Entries shown:

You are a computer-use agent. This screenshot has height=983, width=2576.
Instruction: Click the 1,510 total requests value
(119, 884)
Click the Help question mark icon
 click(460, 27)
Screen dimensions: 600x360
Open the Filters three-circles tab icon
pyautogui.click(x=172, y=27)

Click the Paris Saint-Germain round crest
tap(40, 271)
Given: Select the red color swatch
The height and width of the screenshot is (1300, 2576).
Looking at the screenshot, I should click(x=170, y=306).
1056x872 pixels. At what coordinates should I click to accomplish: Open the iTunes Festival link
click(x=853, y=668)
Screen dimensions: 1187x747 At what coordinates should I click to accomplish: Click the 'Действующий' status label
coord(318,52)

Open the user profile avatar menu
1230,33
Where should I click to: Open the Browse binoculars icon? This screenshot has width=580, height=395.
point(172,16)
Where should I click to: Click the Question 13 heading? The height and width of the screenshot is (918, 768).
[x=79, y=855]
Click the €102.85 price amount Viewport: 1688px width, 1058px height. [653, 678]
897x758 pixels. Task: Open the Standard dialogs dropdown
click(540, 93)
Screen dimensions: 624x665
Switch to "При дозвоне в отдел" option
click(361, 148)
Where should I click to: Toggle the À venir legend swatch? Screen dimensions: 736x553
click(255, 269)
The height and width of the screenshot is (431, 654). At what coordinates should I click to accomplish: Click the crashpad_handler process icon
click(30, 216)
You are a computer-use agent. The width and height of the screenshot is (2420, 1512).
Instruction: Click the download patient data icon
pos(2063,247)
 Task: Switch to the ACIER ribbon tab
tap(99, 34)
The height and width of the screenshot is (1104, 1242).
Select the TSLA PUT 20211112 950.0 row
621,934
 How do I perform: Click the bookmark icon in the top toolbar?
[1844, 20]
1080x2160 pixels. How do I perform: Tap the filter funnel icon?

What is required:
Rewrite the listing from the line containing "Task: Switch to the ACIER ribbon tab" through the end of the listing, putting "settings" in place of "bookmark" and leaving everything else as it is.

Answer for the task:
 Task: Switch to the ACIER ribbon tab
tap(99, 34)
The height and width of the screenshot is (1104, 1242).
Select the TSLA PUT 20211112 950.0 row
621,934
 How do I perform: Click the settings icon in the top toolbar?
[1844, 20]
1080x2160 pixels. How do I perform: Tap the filter funnel icon?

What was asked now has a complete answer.